Prevent PHP from opening documents above documentroot

Question

Hope someone can shed some light on this.

My php script can currently open files above the document root by using relative paths such as require_once(../../passowrds.php);

1)is there anyway to enforce absolute paths open above the document root?

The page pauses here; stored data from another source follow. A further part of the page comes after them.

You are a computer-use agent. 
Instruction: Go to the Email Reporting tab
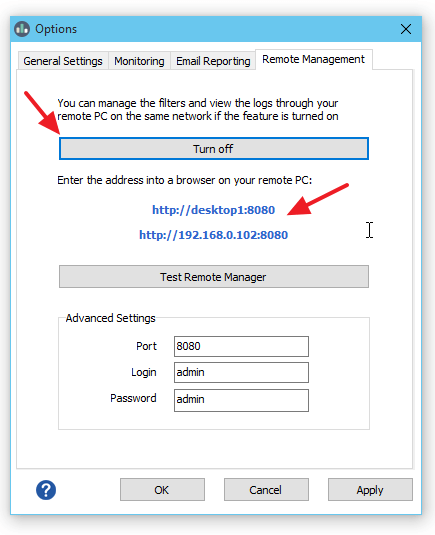click(213, 61)
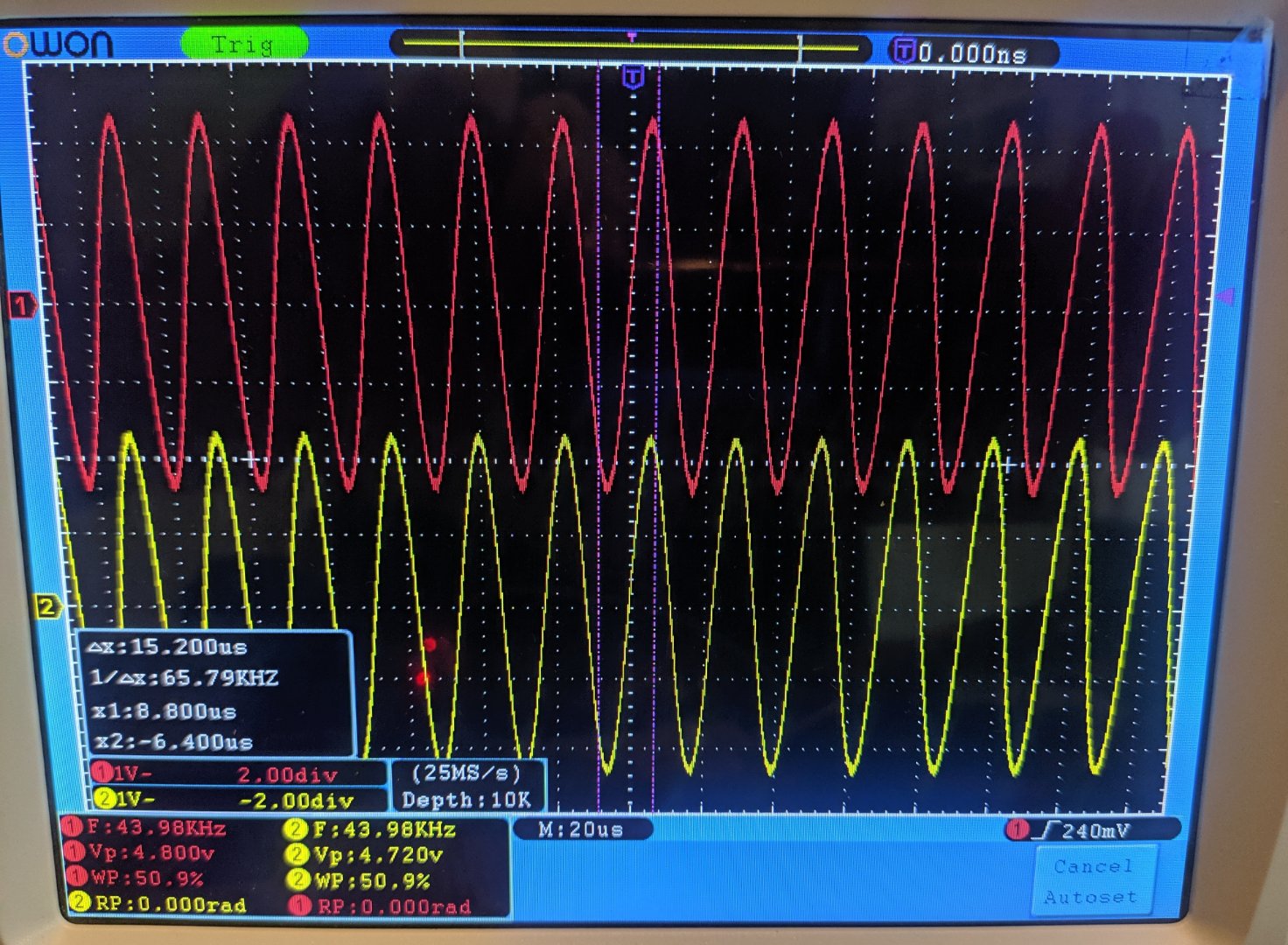Select the red channel 1 ground marker
The width and height of the screenshot is (1288, 945).
(x=22, y=305)
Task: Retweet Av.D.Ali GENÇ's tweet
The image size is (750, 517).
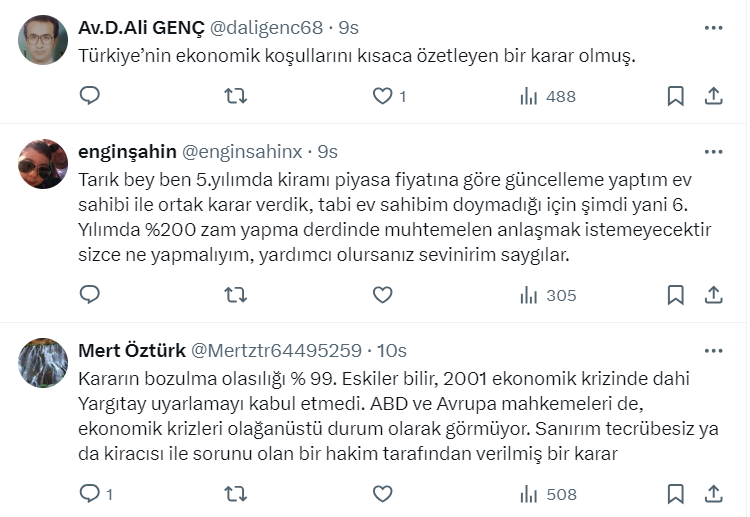Action: pyautogui.click(x=235, y=96)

2)what is the safest method of accessing files above the document root?

Thanks in advance

Answer 1

Safest method for require file in write $a = 'samplevalue'; and top of the which passowrds.php in write; if($a != 'samplevalue'){ header('Location: http://www.example.com/'); }

passowrds.php :

if($r_key != 'a23b24c25samplekey' or empty($r_key)){ header('Location: http://www.example.com/'); exit(); } // r_key not equal a23b24c25samplekey or empty forward main page
bla.. bla.. bla..

sample.php :

  $r_key = 'a23b24c25samplekey';
  require_once(../../passowrds.php);

and that can be used for relative path;

   $path = $_SERVER['DOCUMENT_ROOT'];
   $path .= "/yourfolder/passowrwds.php";
   require_once($path);

require_once(../../passowrds.php); safest than $path = $_SERVER['DOCUMENT_ROOT']; $path .= "/yourfolder/passowrwds.php"; require_once($path);

Answer 2

is there anyway to enforce absolute paths open above the document root?

I interpret this to mean "is it possible to prevent above-docroot-access with relative paths?". The answer is: Not that I know of, short of manually validating the path string (look for excessive ".." etc.)

what is the safest method of accessing files above the document root?

It depends on your definition of "safest"; what is your scenario where this could ever cause a problem?

However, a good start would be to validate any user input that controls this, rather that simply doing e.g. require_once($_GET["file"]).